Intellect and Social Conscience: Essays on Bertrand Russell's Early Work

Description

238 pages
$7.00
ISBN 0-919592-05-8

Year

1984

Contributor

Edited by Margaret Moran and Carl Spadoni
Reviewed by Evan Simpson

Evan Simpson is a philosophy professor and dean of humanities at
McMaster University and the editor of Anti-foundationalism and Practical
Reasoning: Conversations Between Hermeneutics and Analysis.

Review

These papers are the proceedings of a conference held at McMaster University in 1983. This is their second publication, the essays having also appeared in Russell. The Journal of the Bertrand Russell Archives. A new cover transforms the journal into a book.

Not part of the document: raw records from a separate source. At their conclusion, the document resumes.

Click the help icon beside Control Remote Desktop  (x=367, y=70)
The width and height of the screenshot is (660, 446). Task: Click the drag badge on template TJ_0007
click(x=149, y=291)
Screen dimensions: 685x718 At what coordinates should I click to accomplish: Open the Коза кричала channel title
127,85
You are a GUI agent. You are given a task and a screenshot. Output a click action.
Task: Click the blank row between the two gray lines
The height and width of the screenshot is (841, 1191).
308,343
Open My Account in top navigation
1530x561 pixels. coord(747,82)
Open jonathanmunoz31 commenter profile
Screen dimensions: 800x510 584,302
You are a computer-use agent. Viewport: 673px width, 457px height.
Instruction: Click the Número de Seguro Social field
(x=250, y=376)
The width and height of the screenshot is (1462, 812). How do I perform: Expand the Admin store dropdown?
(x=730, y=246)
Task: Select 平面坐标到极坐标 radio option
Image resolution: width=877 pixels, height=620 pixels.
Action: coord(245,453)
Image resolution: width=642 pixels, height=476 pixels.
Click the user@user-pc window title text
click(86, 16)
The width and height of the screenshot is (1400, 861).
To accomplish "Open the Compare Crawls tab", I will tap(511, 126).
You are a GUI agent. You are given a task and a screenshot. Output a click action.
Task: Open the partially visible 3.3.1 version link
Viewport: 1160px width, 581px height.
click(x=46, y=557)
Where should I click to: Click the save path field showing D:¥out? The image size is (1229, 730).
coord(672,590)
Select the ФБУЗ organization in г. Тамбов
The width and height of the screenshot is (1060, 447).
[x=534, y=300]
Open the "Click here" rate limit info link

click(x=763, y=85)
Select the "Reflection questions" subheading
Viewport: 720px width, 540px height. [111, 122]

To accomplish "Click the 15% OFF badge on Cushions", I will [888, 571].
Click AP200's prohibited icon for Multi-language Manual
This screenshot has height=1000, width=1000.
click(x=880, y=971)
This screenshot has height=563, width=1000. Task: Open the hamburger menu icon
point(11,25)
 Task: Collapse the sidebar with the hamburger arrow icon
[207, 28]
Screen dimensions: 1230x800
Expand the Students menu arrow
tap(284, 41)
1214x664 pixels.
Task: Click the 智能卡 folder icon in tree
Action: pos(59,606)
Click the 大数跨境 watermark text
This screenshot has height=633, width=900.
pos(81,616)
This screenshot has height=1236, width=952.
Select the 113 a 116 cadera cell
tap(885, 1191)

Three of the essays are by professors of English, three by philosophers, and four by historians. Those on “intellect” consider Russell’s relationship to Bloomsbury, his early infatuation with Shelley’s poetry, his philosophical allegiances, and his views (or lack of them) on aesthetics, moral theory, and religious belief. Those stressing “conscience” address the young Russell’s place in the peace movement, feminism, the Liberal Party, and Victorian England. For the most part the pieces are good scholarly reporting, in which Russell’s “crisis” of 1901 and his essay, “The Free Man’s Worship,” are prominent as focal points. Several of the essays, however, advance specific and sometimes conflicting theses, particularly in connection with the crisis. A. Brink ascribes the episode to a regressive wish to re-experience childhood feelings of loss and grief, K. Willis sees it as the outcome of quandaries about religion, and, in the most original piece, N. Griffin argues that it was a result of Russell’s abandonment of neo-Hegelianism.

The volume is to be welcomed for its contribution to reawakening interest in a remarkable but very human being.